## Data for processing
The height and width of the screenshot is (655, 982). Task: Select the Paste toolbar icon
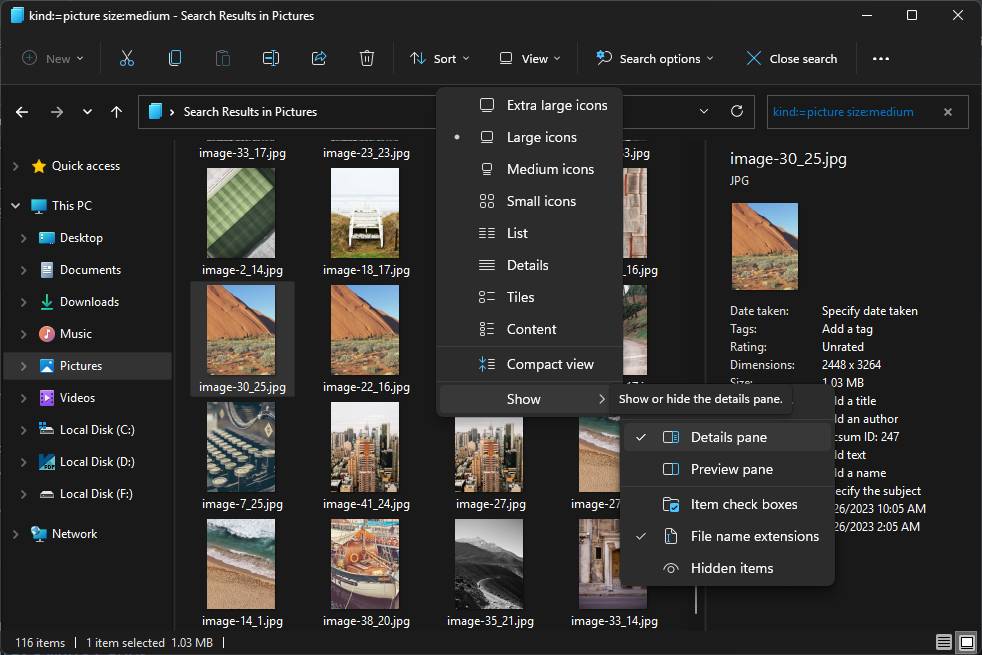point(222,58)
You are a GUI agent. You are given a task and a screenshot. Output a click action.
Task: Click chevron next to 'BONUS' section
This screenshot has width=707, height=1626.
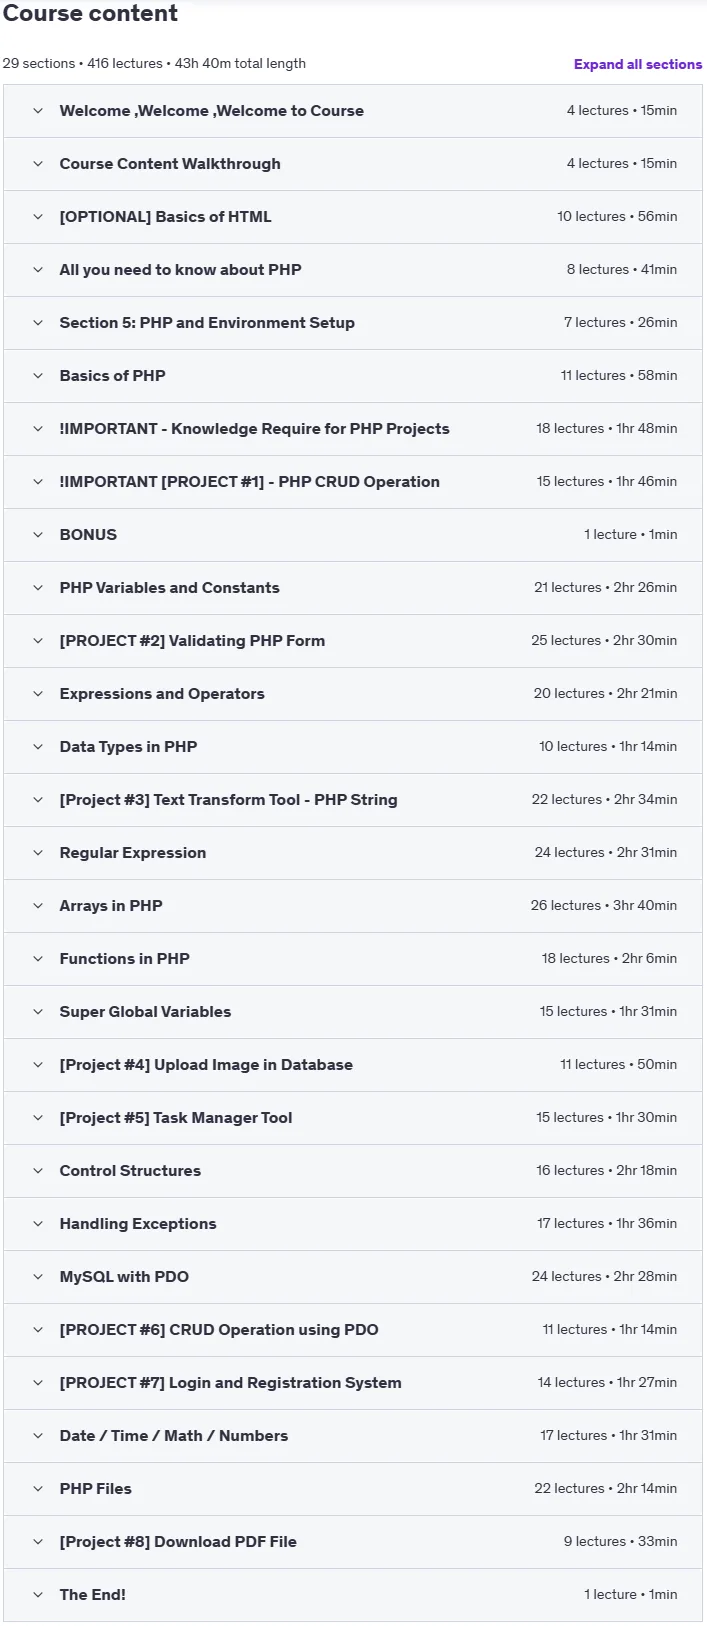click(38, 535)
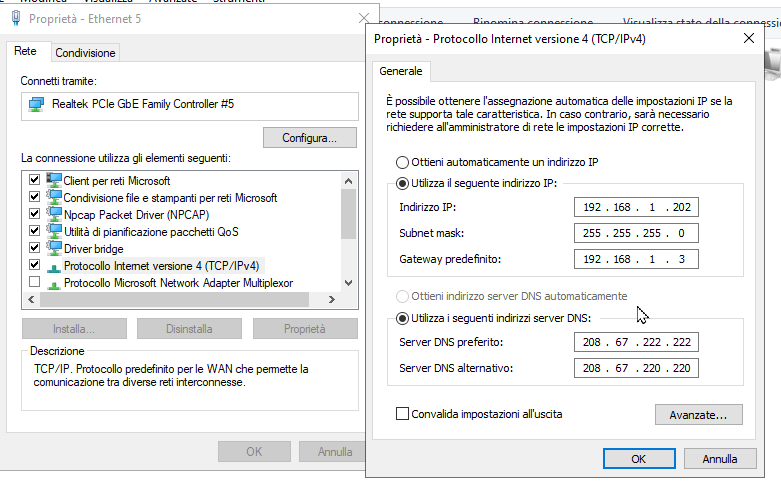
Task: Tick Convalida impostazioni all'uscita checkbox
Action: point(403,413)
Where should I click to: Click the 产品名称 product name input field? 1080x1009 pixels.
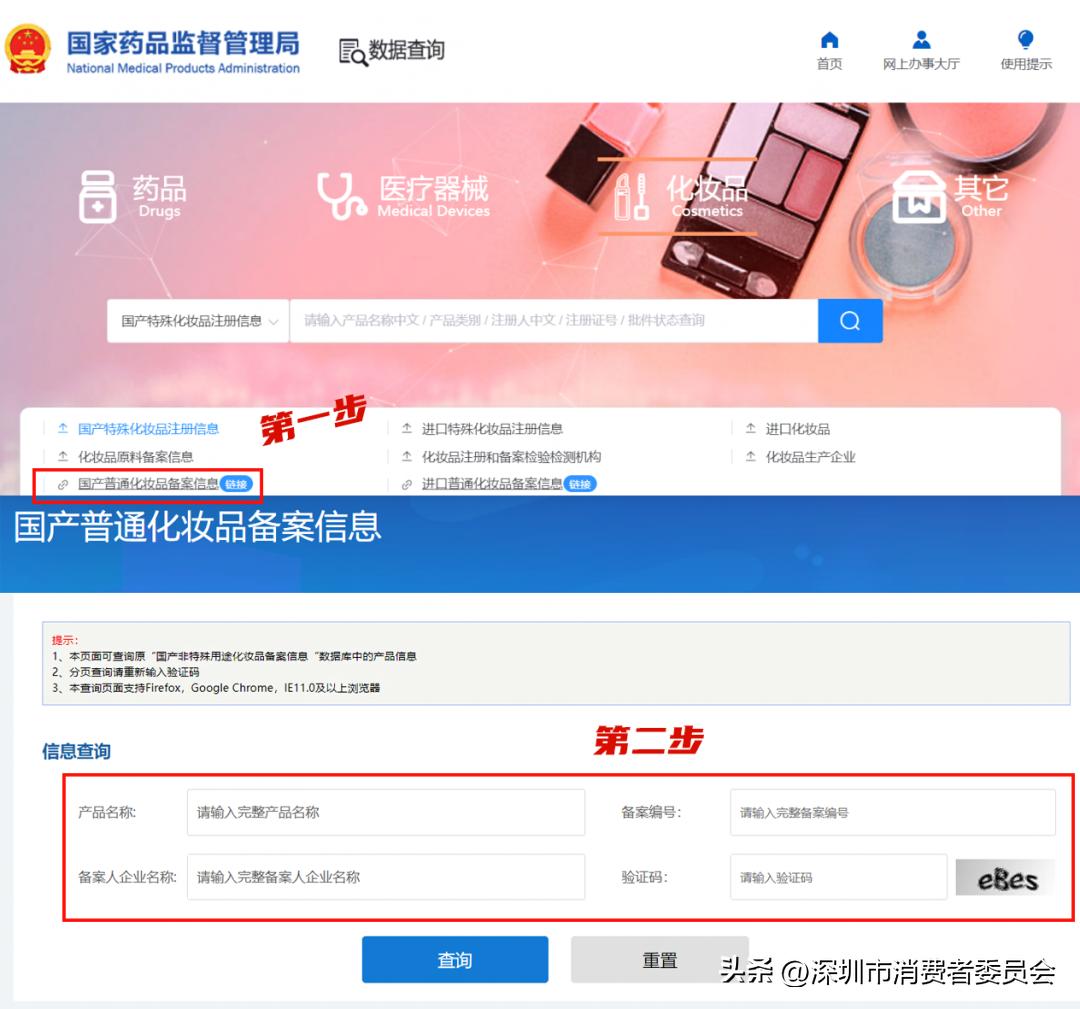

## What the task asks
Reproduce all the material above line for line, without the pictures.

## Solution below
The height and width of the screenshot is (655, 982). Task: Select the Paste toolbar icon
point(222,58)
You are a GUI agent. You are given a task and a screenshot. Output a click action.
Task: Click chevron next to 'BONUS' section
This screenshot has width=707, height=1626.
click(38, 535)
Task: Tick Convalida impostazioni all'uscita checkbox
Action: point(403,413)
Where should I click to: Click the 产品名称 product name input field? 1080x1009 pixels.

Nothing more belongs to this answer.